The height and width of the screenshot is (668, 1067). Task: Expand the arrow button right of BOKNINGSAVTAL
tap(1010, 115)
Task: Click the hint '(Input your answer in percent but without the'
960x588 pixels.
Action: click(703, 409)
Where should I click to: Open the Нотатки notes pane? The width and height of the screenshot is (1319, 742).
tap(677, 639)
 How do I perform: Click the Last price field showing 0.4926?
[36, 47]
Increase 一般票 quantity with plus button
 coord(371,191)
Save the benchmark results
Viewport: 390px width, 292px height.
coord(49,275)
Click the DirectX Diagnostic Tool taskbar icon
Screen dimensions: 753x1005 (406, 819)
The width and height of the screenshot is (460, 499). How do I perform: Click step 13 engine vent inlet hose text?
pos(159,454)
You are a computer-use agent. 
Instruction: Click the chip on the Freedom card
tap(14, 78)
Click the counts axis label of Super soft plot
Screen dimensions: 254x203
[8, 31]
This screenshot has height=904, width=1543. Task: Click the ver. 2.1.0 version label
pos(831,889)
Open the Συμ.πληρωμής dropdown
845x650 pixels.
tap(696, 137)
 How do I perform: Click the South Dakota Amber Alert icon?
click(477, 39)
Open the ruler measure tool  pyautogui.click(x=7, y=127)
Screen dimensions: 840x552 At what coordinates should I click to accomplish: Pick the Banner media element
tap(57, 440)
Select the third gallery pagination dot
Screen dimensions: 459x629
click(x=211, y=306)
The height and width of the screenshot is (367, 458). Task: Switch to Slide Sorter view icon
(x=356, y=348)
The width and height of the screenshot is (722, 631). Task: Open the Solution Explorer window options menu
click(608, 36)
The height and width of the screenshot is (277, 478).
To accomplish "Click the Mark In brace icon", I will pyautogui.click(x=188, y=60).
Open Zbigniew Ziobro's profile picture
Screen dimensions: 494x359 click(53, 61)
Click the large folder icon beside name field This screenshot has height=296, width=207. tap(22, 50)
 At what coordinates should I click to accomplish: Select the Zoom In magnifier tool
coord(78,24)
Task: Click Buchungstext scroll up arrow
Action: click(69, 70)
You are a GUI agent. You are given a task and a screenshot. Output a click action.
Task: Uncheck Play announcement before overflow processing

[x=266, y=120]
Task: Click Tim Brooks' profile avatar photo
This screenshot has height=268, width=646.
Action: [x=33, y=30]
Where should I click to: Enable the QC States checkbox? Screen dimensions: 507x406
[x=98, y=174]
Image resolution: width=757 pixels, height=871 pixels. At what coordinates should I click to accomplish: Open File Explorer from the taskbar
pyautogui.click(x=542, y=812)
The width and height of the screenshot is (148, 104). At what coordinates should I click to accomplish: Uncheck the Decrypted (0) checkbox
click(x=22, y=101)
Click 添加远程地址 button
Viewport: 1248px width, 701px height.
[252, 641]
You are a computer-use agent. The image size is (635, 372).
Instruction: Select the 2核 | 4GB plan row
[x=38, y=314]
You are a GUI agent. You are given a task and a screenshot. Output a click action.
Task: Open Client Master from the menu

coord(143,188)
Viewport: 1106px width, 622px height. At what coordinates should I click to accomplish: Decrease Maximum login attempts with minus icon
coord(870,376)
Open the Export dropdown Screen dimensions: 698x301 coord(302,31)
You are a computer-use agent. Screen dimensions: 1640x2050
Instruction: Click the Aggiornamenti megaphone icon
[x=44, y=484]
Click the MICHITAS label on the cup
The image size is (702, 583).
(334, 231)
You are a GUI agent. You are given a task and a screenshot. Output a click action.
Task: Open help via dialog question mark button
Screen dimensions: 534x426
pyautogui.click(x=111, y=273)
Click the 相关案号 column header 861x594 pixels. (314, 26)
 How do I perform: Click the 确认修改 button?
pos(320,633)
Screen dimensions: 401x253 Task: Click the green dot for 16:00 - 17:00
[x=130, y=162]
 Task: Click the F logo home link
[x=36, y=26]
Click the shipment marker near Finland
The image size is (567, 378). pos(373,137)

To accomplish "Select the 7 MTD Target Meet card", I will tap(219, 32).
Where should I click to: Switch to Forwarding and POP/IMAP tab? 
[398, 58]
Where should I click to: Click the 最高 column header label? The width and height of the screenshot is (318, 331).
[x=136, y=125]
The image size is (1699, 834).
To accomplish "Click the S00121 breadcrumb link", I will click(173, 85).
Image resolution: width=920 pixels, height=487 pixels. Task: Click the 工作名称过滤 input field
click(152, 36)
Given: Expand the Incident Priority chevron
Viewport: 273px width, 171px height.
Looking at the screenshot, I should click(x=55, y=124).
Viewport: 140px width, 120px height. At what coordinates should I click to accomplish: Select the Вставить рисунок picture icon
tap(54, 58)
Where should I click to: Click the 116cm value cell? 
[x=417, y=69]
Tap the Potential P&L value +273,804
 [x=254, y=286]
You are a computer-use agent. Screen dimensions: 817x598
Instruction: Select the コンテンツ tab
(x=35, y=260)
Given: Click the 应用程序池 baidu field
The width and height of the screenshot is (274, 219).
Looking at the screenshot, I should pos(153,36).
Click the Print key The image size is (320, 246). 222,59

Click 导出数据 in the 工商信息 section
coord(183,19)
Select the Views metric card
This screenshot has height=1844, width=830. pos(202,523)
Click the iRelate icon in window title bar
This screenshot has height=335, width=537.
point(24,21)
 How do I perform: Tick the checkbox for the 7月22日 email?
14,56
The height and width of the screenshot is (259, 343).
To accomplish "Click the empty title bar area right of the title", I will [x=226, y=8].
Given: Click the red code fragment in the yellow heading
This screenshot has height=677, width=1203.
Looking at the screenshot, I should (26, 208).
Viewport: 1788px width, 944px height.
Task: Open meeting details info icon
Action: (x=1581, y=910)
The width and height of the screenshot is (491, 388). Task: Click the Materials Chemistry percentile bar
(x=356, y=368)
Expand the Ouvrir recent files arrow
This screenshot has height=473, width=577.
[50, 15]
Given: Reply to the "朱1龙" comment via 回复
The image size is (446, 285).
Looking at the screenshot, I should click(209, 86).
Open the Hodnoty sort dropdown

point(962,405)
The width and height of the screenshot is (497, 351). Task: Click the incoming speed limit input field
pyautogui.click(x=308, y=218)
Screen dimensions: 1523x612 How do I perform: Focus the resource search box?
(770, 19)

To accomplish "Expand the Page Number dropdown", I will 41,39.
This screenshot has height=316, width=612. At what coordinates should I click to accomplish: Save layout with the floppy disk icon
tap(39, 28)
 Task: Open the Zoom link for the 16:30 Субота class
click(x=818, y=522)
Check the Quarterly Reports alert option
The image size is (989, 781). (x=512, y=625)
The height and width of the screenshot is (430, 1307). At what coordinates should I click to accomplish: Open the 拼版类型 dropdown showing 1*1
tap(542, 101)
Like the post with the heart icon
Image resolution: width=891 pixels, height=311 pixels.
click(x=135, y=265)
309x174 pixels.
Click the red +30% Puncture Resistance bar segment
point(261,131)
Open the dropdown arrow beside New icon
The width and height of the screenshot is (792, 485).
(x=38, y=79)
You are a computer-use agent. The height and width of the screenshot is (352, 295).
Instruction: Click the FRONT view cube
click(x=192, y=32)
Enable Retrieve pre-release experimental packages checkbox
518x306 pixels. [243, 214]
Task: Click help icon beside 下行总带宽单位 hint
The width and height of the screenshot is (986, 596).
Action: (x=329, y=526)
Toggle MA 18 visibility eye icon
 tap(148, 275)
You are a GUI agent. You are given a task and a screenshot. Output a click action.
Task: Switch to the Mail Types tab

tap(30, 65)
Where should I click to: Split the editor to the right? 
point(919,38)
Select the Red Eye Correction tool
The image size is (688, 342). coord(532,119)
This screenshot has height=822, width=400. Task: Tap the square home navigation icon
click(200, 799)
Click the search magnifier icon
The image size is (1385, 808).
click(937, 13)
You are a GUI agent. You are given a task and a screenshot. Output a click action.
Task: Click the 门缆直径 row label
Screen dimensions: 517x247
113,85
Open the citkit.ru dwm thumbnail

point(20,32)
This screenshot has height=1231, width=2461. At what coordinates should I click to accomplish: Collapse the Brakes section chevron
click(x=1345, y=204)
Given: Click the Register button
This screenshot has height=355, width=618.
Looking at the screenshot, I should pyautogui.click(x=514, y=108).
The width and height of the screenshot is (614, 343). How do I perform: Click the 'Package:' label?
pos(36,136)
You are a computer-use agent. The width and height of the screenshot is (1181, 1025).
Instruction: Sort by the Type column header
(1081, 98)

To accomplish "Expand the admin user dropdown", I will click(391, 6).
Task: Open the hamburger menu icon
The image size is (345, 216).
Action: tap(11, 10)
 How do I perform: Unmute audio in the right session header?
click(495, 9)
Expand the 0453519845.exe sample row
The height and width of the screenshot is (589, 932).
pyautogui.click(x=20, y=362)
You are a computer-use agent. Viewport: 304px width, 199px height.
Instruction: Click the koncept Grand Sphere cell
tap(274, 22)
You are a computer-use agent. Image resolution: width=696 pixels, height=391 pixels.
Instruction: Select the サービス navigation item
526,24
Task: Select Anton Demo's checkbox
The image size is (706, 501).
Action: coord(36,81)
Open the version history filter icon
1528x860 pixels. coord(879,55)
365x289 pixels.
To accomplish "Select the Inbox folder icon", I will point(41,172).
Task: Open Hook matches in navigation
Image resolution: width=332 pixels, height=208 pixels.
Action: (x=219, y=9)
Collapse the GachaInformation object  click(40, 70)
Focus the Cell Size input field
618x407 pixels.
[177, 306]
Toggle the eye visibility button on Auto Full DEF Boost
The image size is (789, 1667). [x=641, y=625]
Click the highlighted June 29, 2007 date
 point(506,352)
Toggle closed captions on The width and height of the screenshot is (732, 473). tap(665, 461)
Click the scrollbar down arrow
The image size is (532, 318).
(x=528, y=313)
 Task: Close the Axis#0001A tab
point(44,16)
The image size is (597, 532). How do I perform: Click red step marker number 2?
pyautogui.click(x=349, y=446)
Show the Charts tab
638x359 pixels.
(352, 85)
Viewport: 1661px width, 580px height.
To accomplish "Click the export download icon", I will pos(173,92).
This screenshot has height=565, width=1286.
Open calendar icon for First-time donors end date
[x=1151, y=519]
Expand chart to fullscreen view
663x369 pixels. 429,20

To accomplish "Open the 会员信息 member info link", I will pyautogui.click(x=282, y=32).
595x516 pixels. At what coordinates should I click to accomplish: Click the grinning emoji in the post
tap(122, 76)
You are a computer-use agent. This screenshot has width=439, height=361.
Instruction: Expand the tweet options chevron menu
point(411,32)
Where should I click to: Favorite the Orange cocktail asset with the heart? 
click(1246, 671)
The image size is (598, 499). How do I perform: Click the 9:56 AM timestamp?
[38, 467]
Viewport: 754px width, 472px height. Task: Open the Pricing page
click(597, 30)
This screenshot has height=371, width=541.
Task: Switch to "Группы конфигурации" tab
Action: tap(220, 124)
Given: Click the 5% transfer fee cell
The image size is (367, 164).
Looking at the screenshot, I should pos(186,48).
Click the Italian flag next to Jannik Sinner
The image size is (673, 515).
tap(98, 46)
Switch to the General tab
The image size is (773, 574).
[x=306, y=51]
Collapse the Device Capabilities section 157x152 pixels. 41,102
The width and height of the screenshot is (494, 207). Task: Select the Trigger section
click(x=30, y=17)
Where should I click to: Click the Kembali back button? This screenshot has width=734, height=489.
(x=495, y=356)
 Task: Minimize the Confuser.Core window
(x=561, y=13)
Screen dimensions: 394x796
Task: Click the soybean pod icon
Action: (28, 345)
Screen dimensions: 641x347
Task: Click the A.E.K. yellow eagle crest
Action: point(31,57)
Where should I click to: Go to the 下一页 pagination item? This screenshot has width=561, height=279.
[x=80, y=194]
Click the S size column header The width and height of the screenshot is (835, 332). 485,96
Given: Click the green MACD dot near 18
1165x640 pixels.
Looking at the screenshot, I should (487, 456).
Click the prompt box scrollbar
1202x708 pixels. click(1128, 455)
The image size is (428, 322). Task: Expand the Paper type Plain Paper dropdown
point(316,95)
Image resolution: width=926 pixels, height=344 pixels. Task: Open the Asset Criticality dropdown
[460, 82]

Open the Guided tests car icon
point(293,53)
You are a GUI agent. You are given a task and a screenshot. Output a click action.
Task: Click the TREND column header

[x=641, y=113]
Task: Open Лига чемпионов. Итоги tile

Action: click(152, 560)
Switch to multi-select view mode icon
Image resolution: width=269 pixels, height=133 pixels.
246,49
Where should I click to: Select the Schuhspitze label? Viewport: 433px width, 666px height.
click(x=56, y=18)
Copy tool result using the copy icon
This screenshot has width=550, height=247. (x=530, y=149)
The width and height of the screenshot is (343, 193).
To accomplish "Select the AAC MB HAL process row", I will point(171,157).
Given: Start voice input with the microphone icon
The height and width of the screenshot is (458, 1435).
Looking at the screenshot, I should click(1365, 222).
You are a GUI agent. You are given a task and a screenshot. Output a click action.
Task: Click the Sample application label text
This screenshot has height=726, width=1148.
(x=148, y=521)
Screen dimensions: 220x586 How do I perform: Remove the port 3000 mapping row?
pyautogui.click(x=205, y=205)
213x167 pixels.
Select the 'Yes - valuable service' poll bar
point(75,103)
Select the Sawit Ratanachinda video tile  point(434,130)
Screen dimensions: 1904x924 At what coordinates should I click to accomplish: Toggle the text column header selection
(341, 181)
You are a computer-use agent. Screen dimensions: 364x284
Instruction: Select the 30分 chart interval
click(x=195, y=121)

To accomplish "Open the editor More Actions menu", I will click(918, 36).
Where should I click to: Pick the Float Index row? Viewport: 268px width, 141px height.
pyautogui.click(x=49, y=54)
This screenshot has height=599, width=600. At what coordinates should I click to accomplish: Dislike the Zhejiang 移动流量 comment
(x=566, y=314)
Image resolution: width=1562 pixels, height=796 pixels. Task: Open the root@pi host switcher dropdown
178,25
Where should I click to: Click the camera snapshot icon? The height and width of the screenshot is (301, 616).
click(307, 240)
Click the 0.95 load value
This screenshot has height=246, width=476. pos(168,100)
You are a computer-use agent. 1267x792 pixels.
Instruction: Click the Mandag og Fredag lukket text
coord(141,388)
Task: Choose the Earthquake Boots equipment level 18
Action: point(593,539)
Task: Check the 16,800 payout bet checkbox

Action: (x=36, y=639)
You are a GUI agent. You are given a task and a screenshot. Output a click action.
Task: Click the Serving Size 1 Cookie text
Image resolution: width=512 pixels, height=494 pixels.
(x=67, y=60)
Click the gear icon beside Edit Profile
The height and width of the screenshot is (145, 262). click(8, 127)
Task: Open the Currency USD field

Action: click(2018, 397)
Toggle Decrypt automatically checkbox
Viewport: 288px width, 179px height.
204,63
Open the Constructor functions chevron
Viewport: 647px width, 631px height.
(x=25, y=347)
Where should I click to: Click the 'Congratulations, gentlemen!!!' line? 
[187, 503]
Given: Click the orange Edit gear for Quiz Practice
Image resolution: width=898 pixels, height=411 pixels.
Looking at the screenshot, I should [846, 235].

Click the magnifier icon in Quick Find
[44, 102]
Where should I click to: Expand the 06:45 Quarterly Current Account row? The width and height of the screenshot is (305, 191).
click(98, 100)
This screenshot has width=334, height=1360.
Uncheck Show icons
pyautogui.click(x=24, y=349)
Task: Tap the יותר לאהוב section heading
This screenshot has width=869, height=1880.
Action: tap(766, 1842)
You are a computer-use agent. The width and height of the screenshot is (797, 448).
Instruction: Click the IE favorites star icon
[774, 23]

━━━━━━━━

● **PROBLEM DETAILS**:
For the listing above, print only the lines starting at the line containing "This screenshot has height=726, width=1148." and ending at the line containing "Given: Click the orange", exactly, both included.

● **TASK ANSWER**:
This screenshot has height=726, width=1148.
(x=148, y=521)
Screen dimensions: 220x586 How do I perform: Remove the port 3000 mapping row?
pyautogui.click(x=205, y=205)
213x167 pixels.
Select the 'Yes - valuable service' poll bar
point(75,103)
Select the Sawit Ratanachinda video tile  point(434,130)
Screen dimensions: 1904x924 At what coordinates should I click to accomplish: Toggle the text column header selection
(341, 181)
You are a computer-use agent. Screen dimensions: 364x284
Instruction: Select the 30分 chart interval
click(x=195, y=121)

To accomplish "Open the editor More Actions menu", I will click(918, 36).
Where should I click to: Pick the Float Index row? Viewport: 268px width, 141px height.
pyautogui.click(x=49, y=54)
This screenshot has height=599, width=600. At what coordinates should I click to accomplish: Dislike the Zhejiang 移动流量 comment
(x=566, y=314)
Image resolution: width=1562 pixels, height=796 pixels. Task: Open the root@pi host switcher dropdown
178,25
Where should I click to: Click the camera snapshot icon? The height and width of the screenshot is (301, 616).
click(307, 240)
Click the 0.95 load value
This screenshot has height=246, width=476. pos(168,100)
You are a computer-use agent. 1267x792 pixels.
Instruction: Click the Mandag og Fredag lukket text
coord(141,388)
Task: Choose the Earthquake Boots equipment level 18
Action: point(593,539)
Task: Check the 16,800 payout bet checkbox

Action: (x=36, y=639)
You are a GUI agent. You are given a task and a screenshot. Output a click action.
Task: Click the Serving Size 1 Cookie text
Image resolution: width=512 pixels, height=494 pixels.
(x=67, y=60)
Click the gear icon beside Edit Profile
The height and width of the screenshot is (145, 262). click(8, 127)
Task: Open the Currency USD field

Action: click(2018, 397)
Toggle Decrypt automatically checkbox
Viewport: 288px width, 179px height.
204,63
Open the Constructor functions chevron
Viewport: 647px width, 631px height.
(x=25, y=347)
Where should I click to: Click the 'Congratulations, gentlemen!!!' line? 
[187, 503]
Given: Click the orange Edit gear for Quiz Practice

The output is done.